Mixing the ramshackle bombast of the Replacements and the earnestness of early '90s emo—delivered via Snyder's Paul Westerberg-meets-Johnny Rzeznik sigh—the sound of Beach Slang is a hodgepodge of old and new. Last year saw the release of two raucous EPs that skyrocketed in popularity over the punk blogosphere, making the band the word-of-mouth Next Big (And Almost Too Good to Be True) Thing. They toured as openers for indie mainstays Cursive, played entire sets of Jawbreaker covers and made direct references to the Smiths in their songs.The drummer's even got a Screeching Weasel tattoo! What more could a punk kid ask for?
Beach Slang released its debut full-length, the excellently titled The Things We Do to Find People Who Feel Like Us, on Polyvinyl the day before Halloween, and the band's radical ascent is only increasing. In addition to being praised on the smaller sites and zines, Beach Slang is now enjoying favorable press from major outlets like Pitchfork and Rolling Stone.
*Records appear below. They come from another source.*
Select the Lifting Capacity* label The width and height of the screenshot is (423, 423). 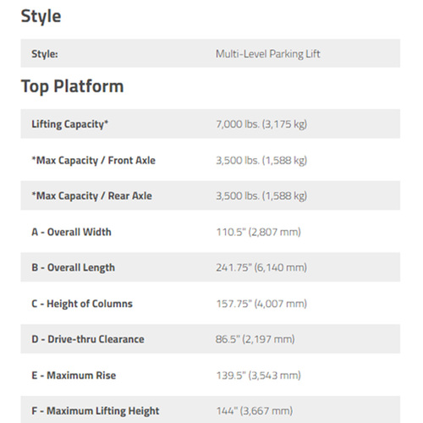pos(69,124)
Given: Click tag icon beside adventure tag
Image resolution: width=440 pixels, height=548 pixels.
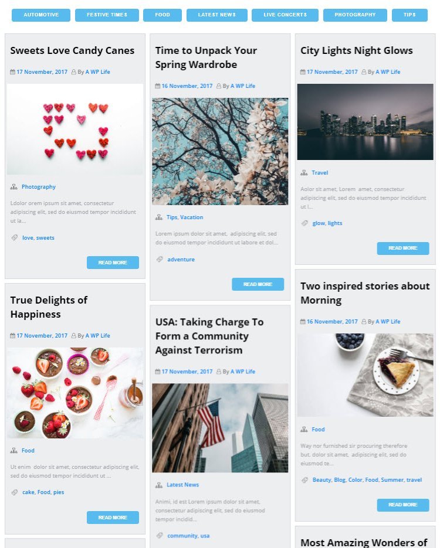Looking at the screenshot, I should (x=160, y=259).
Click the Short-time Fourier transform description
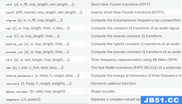 click(x=120, y=4)
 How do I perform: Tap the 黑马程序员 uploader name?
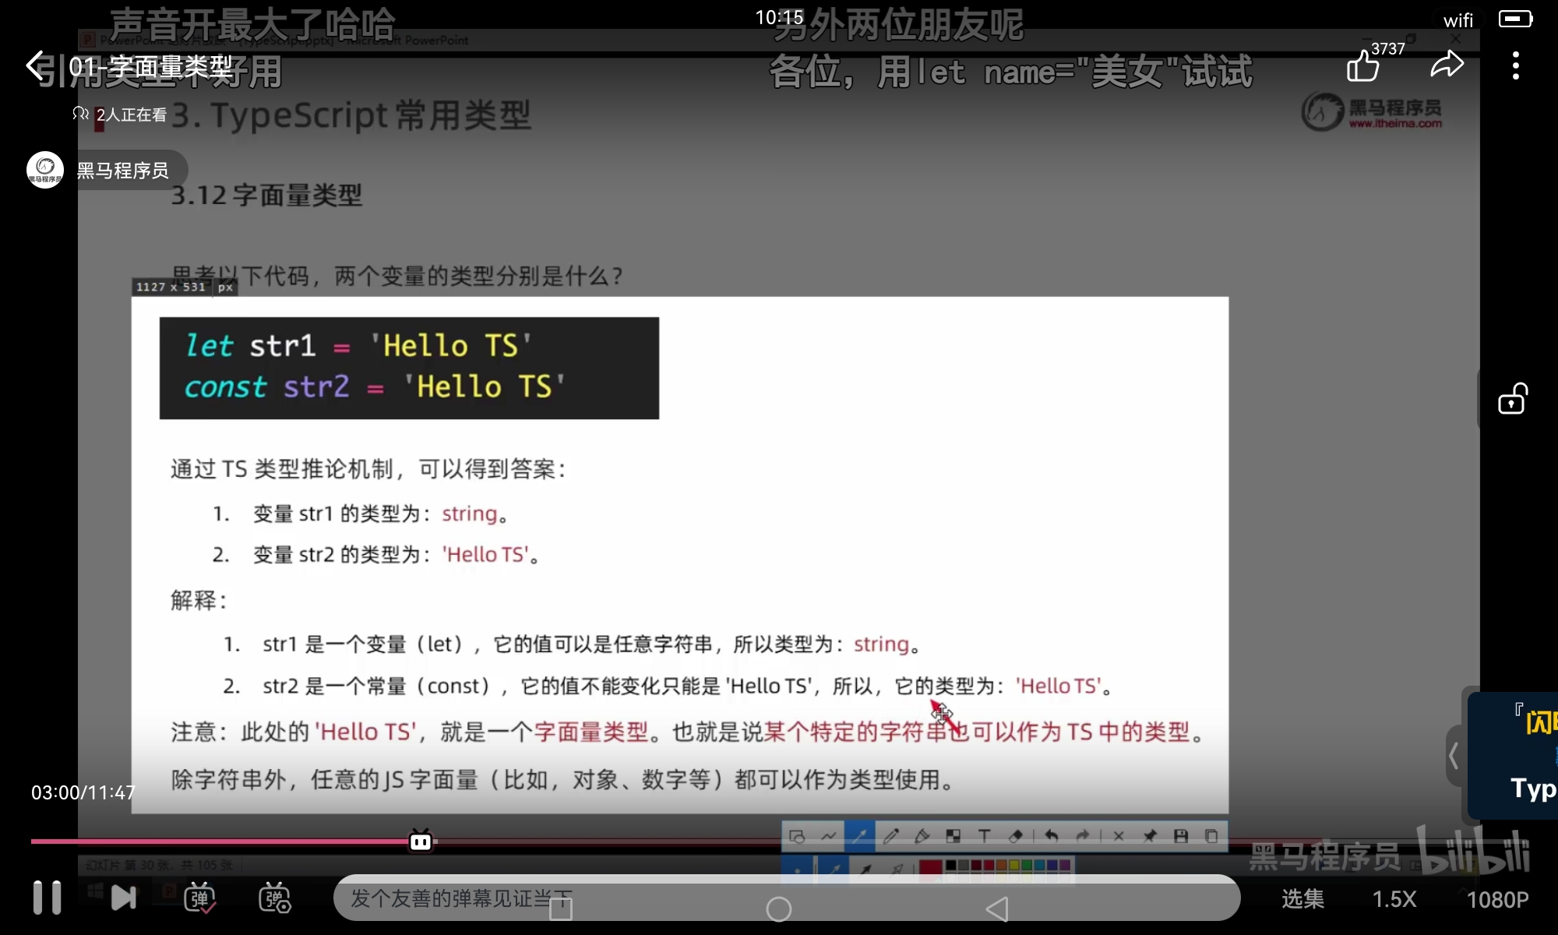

When asked what might be at stake as the band's popularity increases, Snyder pauses.
"We're still in [control] enough that it's still intimate, but yeah, there's that fear," he says. "We come from basement shows and dives, so it's an active pursuit in my mind to not lose that connection and gratitude. I think the Replacements were a great example of that. They were playing these enormous places on their reunion tour but there was still that sort of small-club, imperfect brilliance to it. I just always want it to feel like that." CRIS LANKENAU.
SEE IT: Beach Slang plays Analog Cafe, 720 SE Hawthorne Blvd., with Lithuania, Worriers and Beach Party, on Wednesday, Nov. 11. 6:30 pm. $10 advance, $12 day of show. All ages.